#### Given passage:

—————

Staple has set up each of the men’s padded rooms in such a way that controls their powers, and her prerogative is to show them they are, in fact, “normal people” and that superheroes aren’t real. She even gathers all the men together in one room for group therapy sessions to talk about their problems.

This plot development alone is an interesting one, because rarely has a superhero movie ever allowed the hero and villains to be mental health patients who talk openly about what it’s like to be a hero and villain, with their identities fully disclosed to each other. I also can’t think of one that suggests the hero and villains’ powers may be imagined or psychosomatic. It would have been really bold if Shyamalan ran with this idea even more and let the movie become more of a psychological drama rather than remain a traditional actioner, but we should be grateful it at least explores some new ground.

Whether Elijah, Crumb and David respond to Staple’s treatment, and who ultimately prevails, I leave for you to discover, but given that “Glass” is, at its core, a superhero movie—one written and directed by M. Night Shyamalan no less—if you suspect it’ll boil down to a sensational battle between the hero and villains, with a twist or two thrown in for good measure, you wouldn’t be wrong. You also wouldn’t be wrong if we get a long-winded explanation of everything that happens.

—————

[Records taken from a dataset]
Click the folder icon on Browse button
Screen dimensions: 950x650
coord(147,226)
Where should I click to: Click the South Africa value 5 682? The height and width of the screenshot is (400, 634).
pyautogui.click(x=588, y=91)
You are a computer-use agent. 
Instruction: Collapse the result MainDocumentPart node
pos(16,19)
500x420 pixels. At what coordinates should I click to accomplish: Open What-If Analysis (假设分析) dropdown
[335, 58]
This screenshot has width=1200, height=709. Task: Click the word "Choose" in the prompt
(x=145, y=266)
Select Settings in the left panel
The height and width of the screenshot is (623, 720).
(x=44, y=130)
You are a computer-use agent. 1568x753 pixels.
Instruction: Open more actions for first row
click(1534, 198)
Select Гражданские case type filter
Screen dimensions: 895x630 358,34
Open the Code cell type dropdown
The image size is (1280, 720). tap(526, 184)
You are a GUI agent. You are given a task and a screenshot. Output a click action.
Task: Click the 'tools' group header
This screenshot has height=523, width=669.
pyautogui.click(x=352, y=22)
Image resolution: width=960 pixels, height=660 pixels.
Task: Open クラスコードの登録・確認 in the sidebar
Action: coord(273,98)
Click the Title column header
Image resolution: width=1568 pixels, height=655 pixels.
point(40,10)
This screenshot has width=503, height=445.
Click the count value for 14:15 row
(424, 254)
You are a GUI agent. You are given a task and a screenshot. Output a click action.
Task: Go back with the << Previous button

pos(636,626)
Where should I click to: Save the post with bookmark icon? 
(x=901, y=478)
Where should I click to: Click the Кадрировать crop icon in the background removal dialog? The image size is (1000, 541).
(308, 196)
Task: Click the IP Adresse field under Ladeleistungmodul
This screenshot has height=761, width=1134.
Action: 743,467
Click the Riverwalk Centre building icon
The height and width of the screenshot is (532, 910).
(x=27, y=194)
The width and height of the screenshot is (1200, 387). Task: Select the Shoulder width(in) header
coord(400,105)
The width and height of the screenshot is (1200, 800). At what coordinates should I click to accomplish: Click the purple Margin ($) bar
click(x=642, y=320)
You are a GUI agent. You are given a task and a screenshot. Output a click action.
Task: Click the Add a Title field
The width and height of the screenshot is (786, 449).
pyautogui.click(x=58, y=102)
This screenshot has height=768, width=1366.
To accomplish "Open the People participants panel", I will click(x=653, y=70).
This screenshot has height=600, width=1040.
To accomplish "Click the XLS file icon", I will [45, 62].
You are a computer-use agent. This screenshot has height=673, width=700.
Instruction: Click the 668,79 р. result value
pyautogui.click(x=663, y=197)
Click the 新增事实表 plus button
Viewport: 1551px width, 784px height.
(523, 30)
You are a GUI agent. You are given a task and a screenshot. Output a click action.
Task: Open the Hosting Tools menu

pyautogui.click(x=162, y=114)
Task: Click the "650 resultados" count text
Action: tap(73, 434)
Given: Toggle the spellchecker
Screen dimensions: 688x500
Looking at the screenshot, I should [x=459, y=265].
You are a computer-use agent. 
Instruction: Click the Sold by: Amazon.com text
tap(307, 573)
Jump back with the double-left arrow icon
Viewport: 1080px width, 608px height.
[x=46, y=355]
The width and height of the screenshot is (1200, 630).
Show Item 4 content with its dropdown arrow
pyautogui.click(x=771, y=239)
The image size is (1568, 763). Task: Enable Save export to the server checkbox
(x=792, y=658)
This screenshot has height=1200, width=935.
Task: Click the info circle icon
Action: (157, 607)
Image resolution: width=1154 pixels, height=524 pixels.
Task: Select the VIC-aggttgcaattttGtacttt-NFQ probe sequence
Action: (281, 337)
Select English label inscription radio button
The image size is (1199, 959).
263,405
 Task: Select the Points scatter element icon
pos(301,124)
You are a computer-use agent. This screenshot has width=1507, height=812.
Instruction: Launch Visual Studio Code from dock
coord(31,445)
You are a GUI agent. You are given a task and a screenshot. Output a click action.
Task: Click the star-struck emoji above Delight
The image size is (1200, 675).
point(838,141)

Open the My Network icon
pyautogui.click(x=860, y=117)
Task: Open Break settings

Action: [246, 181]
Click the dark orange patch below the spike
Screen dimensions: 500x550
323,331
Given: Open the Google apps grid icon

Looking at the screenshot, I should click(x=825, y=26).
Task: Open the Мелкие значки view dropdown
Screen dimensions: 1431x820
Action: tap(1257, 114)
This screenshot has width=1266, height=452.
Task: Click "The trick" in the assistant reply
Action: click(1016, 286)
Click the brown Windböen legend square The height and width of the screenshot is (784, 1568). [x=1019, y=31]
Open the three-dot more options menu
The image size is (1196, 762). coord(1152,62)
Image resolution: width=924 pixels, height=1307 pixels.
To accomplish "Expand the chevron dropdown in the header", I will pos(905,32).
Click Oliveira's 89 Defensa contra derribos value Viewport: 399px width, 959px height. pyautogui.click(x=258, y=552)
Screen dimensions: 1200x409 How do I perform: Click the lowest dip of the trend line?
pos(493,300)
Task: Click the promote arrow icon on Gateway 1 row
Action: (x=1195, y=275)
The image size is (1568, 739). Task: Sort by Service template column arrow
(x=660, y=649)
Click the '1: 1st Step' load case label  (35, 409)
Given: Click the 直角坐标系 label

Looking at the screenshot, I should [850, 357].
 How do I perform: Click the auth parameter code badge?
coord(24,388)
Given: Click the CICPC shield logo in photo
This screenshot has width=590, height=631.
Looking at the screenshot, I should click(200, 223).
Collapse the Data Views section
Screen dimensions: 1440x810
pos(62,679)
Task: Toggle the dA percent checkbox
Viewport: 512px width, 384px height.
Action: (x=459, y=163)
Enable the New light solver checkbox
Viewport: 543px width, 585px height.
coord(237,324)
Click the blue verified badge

—————

#### Your objective:
According to the review above, why is the plot development involving Staple's treatment of the men an interesting one?

#### Your response:
The review calls it interesting because a superhero movie has rarely allowed the hero and villains to be mental health patients who talk openly about what it is like to be a hero and villain, with their identities fully disclosed to each other. The reviewer also cannot think of one that suggests their powers may be imagined or psychosomatic.